With Alix’s arm passed in hers, madame Vervier led him up a narrow staircase where the smell of beeswax, seashells, and linen seemed to cluster yet more thickly, and along a passage carpeted in matting where the sea-breeze, blowing in from windows at each end, made a singing noise. “Is Giles to have the chambre rose, Maman?” said Alix, and she exclaimed, as her mother, smiling, said, “Yes,” “Oh, I am so glad! I hoped for that!”

It was at the end of the passage, and when one entered one had before one in the windows nothing but sea and sky. Grey woodwork framed panels of voile de Gênes, rose, white, russet, and sepia. The little Louis Quinze bed was of grey painted wood, stately under its pink and russet embroideries. A bowl of rose-coloured carnations filled the air with spicy fragrance, and there was a tiny cabinet de toilette with an ancient set of rose-and-white china. Giles had never found himself installed in such a lovely room.

“Yes; this is your room,” said madame Vervier, as if she replied to a question. “You will be happy here, I think.”

Giles could only murmur that he would.

“We are very primitive,” said madame Vervier. “There are no bells. If you want Albertine, you must go to the stair and call down for her. She will hear and come.”

“Ah, she will not always come,” Alix demurred; whereat madame Vervier smiled and said that in that case he must call Alix.
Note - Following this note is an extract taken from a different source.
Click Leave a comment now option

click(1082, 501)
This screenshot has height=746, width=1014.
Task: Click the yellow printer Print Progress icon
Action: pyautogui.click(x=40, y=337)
Then they left him, and he could go to the window, turning away instinctively from the room and all it meant of madame Vervier, and stare at the sea, and, with a rising sense of dismay and fierceness in his heart, ask himself what he did there in the Circe sweetness. He was there because of Alix, of course; but how far away Alix had become. The process of removal seemed to have begun as they had leaned on the railing of the deck and seen Dieppe emerge over the water. In her declaration to him, when their talk so disastrously ended, she had drawn still further away; and now he saw her almost as a stranger, in a strange land. A foreigner; French; the daughter, only, of madame Vervier; no longer his little Alix.

When she knocked at his door, twenty minutes later, and told him that tea was ready, he felt that it was with a dull gaze that he met her. She had asked him to come because of something he could do to help her, but now her radiant demeanour seemed to demonstrate that she had brought him so that he might be enchanted. Madame Vervier was not a person in any need of help. There was nothing she asked less of you. Circe, Circe; that was the word in his mind. Only Circe, he supposed, allured; enticed; while madame Vervier only gazed at you with those wide, intent, indifferent eyes.

“Do you like Les Chardonnerets?” said Alix, standing in the door and smiling at him. She had changed her travelling dress for a white one, a straight white one made of a thin woollen stuff, like her mother’s; and her mother must have had it in readiness for her, for he had never seen her wear it before. Nor had he ever seen her look so happy.

“I suppose,” he said, with his hands in his pockets, standing in the middle of the lovely room, “you feel England has ceased to exist; and a good job, too.”